The provisioning budget is provision_timeout_s, never request_timeout_s — conflating the two (using the ~30–60s per-request timeout as the boot budget) is what made the first live e2e time out before the box finished booting. readInput validates each field up front (a string timeout would otherwise become NaN and break the poll loops; an unknown backend is a hard error); a malformed input emits an error event and exit(1), no ready.

The stdout event stream (CookbookEvent)

stdout is JSONL — one of these objects per line. Every event carries ts (epoch ms).

// progress: lifecycle phase. provider ∈ {"modal","runpod"}; phase ∈
//   {"provisioning","pulling","verifying","tearing_down"}
{"type":"status","phase":"pulling","provider":"runpod","detail":"pulling model …","ts":1782489011404}

// diagnostics: level ∈ {"info","warn","error"}
{"type":"log","level":"info","message":"pod deployed: abc123","ts":1782489011405}

// the box is serving.
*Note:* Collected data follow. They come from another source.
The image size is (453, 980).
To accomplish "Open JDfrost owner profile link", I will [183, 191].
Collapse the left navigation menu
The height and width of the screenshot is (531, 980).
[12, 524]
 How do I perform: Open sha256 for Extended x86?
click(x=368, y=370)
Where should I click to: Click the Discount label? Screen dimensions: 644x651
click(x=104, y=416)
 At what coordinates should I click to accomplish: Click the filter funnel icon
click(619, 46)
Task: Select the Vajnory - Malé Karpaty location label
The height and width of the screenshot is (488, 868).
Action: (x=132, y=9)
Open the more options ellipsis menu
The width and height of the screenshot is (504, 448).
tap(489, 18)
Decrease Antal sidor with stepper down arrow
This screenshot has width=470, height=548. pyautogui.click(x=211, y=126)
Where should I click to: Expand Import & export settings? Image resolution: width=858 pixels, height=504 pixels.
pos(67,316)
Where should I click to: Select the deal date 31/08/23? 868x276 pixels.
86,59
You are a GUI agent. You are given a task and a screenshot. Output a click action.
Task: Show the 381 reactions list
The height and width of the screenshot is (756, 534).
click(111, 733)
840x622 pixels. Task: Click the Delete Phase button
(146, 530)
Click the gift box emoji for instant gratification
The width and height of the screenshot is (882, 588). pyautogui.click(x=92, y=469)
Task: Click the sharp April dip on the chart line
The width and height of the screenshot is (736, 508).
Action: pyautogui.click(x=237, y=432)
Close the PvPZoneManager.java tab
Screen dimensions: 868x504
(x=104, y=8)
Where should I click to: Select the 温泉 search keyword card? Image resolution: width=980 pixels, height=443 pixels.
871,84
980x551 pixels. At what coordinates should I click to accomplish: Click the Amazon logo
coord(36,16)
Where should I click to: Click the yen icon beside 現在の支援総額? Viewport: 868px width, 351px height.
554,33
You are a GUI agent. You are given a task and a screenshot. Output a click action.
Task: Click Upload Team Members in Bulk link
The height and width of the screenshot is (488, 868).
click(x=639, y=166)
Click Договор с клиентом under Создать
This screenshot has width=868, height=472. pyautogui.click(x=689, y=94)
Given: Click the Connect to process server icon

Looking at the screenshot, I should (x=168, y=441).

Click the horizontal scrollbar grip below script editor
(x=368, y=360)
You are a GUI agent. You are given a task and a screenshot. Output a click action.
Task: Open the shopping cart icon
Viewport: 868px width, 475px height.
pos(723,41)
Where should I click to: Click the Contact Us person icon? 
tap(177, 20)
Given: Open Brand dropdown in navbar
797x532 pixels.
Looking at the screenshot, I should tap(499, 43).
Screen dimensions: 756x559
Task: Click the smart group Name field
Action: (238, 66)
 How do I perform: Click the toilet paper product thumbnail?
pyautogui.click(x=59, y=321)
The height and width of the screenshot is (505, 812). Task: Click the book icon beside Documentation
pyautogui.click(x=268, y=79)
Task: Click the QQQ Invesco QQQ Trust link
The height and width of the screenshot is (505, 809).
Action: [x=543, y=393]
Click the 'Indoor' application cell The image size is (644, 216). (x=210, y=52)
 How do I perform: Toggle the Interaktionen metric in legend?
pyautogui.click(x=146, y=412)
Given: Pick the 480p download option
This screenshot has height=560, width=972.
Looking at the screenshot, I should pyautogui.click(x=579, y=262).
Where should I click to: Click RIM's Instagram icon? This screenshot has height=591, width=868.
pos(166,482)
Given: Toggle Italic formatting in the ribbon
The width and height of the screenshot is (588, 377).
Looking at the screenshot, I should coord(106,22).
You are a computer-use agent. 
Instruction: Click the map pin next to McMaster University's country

Carries only the endpoint and an optional auth token; rag-rat does the
// throughput tuning itself after this event.
{"type":"ready","endpoint":"https://abc123.modal.host","auth_token":null,"ts":1782489011405}

// provisioning failed before `ready`
{"type":"error","message":"provisioning failed: …","ts":1782489025078}

auth_token on ready is null when the tunnel is open (no token needed); a missing token is normalized to explicit null. A run emits zero-or-more status/log events, then either one ready (success — followed later by a tearing_down status on signal) or one error (failure, with exit 1 and no ready).

Throughput tuning lives in rag-rat, not the recipe

The recipe is a dumb provisioner: it boots the box, maps server_concurrency to the backend's own knob, verifies the embeddings route serves, and emits ready. It does no throughput sweeping.

rag-rat owns the tuning. After ready, rag-rat runs a short client-concurrency micro-sweep against the box with its real OpenAiEmbedder — the same request shape (batch size, char budget) that reconcile will use — so the measured knee can't drift from real load. The tuned knee is a hard-clamped-to-cap client fan-out: rag-rat treats [remote] concurrency as a ceiling it optimizes within and never exceeds. The result is cached in the index's index_meta (keyed by backend + provider + GPU + model + request shape) with a TTL, so routine re-provisions reuse it without re-sweeping. See rag-rat's tuning env knobs, not any cookbook-side ones.

Invoking — provider as a subcommand, backend in the input

The published form is one package, provider as a subcommand, via the package bin:

npx @rag-rat/cookbook modal     # provision on Modal
npx @rag-rat/cookbook runpod    # provision on RunPod

The bin (dist/cli.mjs) reads the provider from argv[2] and dynamically imports the matching recipe (recipes/<provider>.mjs). The backend (ollama/infinity/vLLM) arrives in RAG_RAT_COOKBOOK_INPUT.backend, not the subcommand. Recipes self-run on import, so the dispatcher adds only routing — no contract logic. An unknown or missing provider emits an error event listing the available providers and exits 1 (no ready). The recipe files stay directly runnable too, which is what rag-rat actually spawns:

node dist/recipes/modal.mjs     # equivalent to `cookbook modal`
node dist/recipes/runpod.mjs    # equivalent to `cookbook runpod`

Recipes

| Recipe | Provider | Subcommand | Entry (post-build) | |---|---|---|---| | recipes/modal.mts | Modal Sandboxes | modal | dist/recipes/modal.mjs | | recipes/runpod.mts | RunPod GPU pods | runpod | dist/recipes/runpod.mjs |

Each provider recipe owns only the box lifecycle; the backend spec (recipes/backends.mts) supplies image, entrypoint args, env, port, embeddings route, and model-load strategy.

modal

Provisions a Modal Sandbox from the backend's image, serves the model, and tunnels the backend's port.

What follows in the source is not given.